Why? Why have you forsaken me? Why?”
On the Friday that is “Good”, Jesus came up against the silence of God, Jesus came up against the terrifying night that hid God. God is experienced not as heaven but as hell. When Christians recite the Apostles’ Creed as part of the worship, these terrifying words are said,
“He (that is, Jesus) descended to hell.”
Yet, even in the darkest moment of his life, even as he died searching for God,
Jesus refused to give up his faith on God. In the midst of suffering, in pain, in confusion and chaos, in death and in hell, Jesus refused to believe that God had truly abandoned him. He refused to give up on God even if God seemed to have given up on him.
He embraced the darkness, he embraced the night, believing that even in the midst of the awful things of life, even in the human experience of hell, God would never be absent even though he was silent.
In the midst of things he could not understand, he abandoned himself to the hands of the God who seemed to have abandoned him. In that hour, he refused to believe that God had stopped loving him, and so he willingly placed himself in the hands of the silent and hidden God. Jesus quoted the prayer of Psalm 31:
“Into your hands I commend my spirit.
But he added one word to the prayer, and the word was “Father.” Or more accurately in contemporary popular language, “dad.” Abba, Pater, Father. Dad. Even in his darkness, for him God remained his loving Father. Jesus refused to believe that God ceased to be a loving “Father” to him.
And indeed, Jesus was right. God did not disappoint him, for Easter shows us that God was in the darkness of Good Friday, that God was really present in the seeming emptiness loneliness and abandonment of Good Friday. And that from out of evil and death, God brought forth goodness, salvation and life…
But it is scary for us to let ourselves submit to the darkness of God. It is hard for us to trust in God who is hidden and silent. It is difficult for us to abandon ourselves to God in the night of faith.
Yet, what Holy Week teaches us is that we could reach the brightness of Easter Morning only if we walk through the darkness of Good Friday.
To hear the joyous noise of the Easter Alleluias, we must first endure the silence of God’s desert. The days from Good Friday to Easter teach us that the path to certainty of God’s love for us is through abandonment of our selves to him in the uncertainty of the dark night of faith.

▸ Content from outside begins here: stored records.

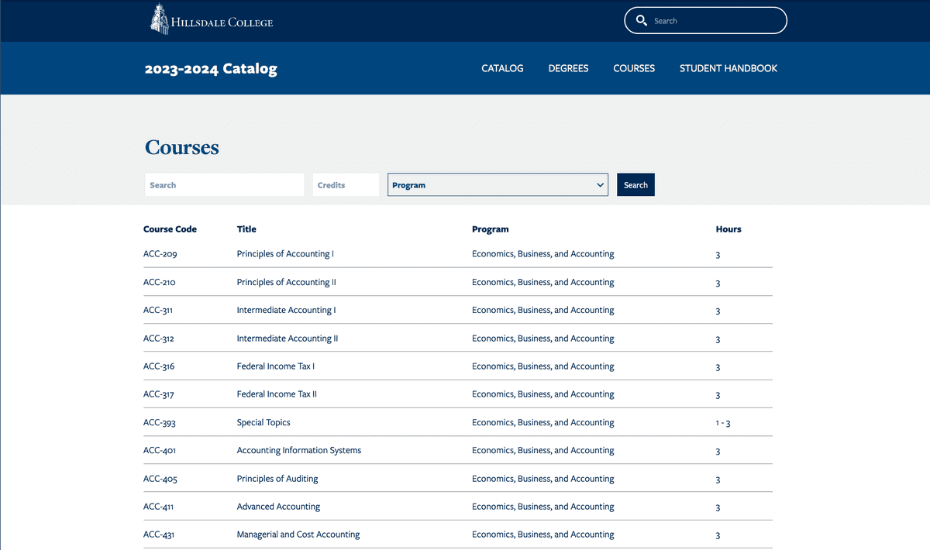The height and width of the screenshot is (550, 930).
Task: Click the course Search text field
Action: pyautogui.click(x=224, y=184)
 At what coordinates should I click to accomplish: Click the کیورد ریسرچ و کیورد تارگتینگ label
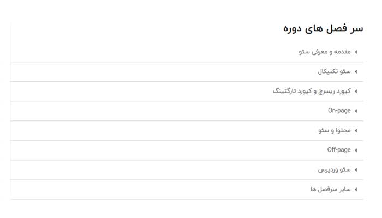click(312, 91)
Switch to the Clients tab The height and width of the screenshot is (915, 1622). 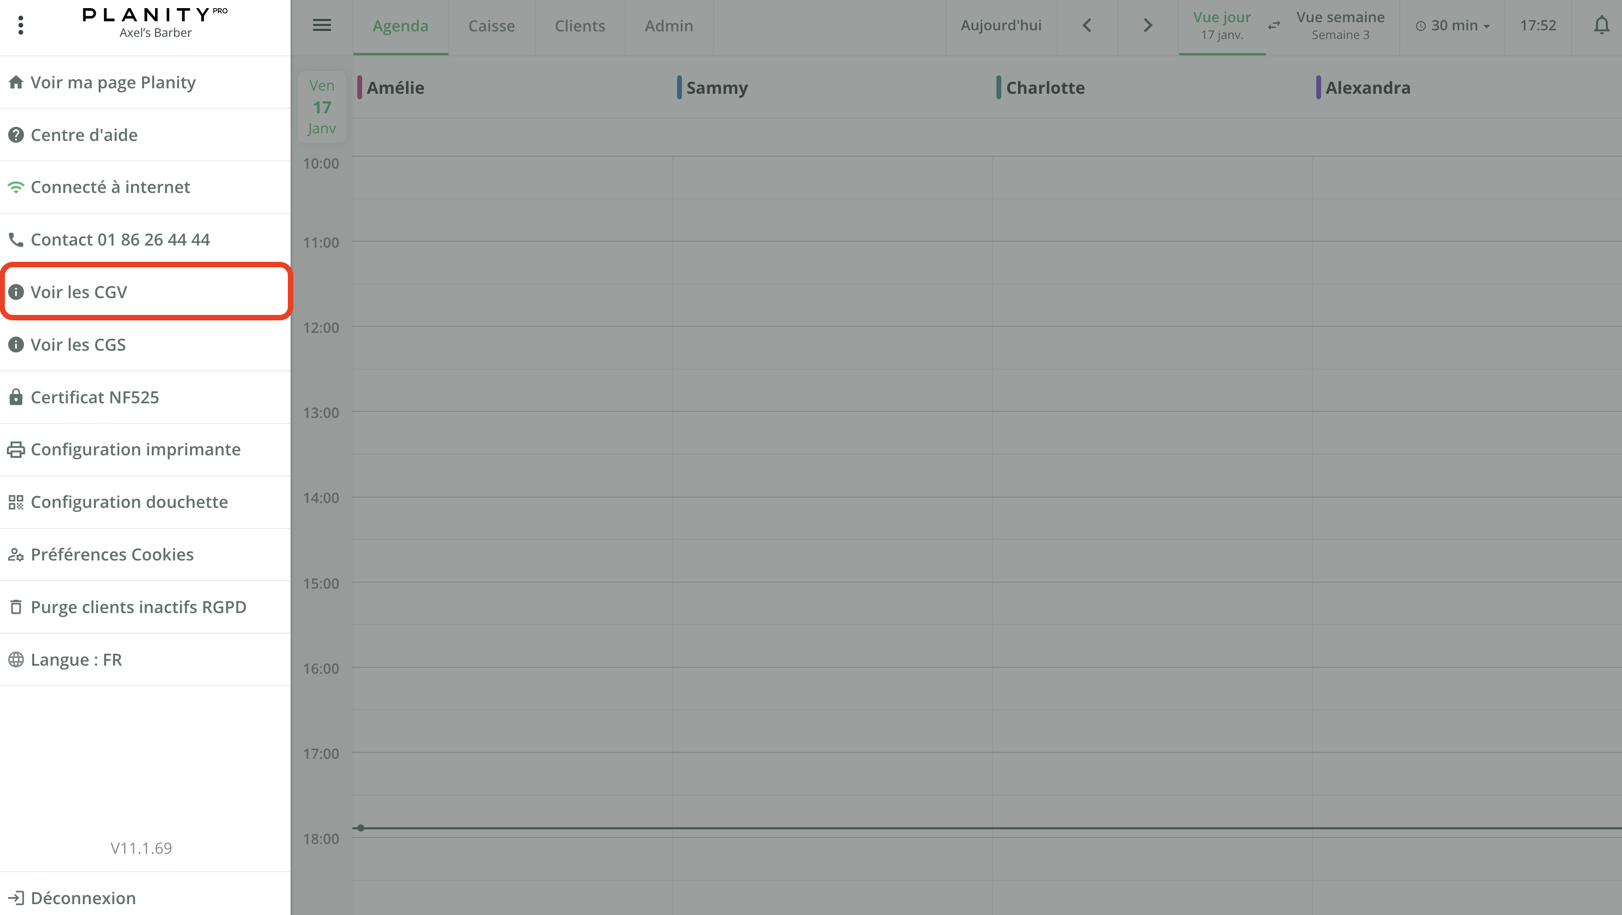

Whenever we struggle with the dark moments of life, whenever we grapple with God’s silence in our lives, let us abandon ourselves to him, and say, “As I wait to behold your appearing in my life, O hidden God, as I wait to hear your voice, O God of silence, I embrace this night as holy, this darkness as a blessing waiting to unfold. I trust that you are here in this terrifying silence, and so, “Father, into your hands, I commend my spirit.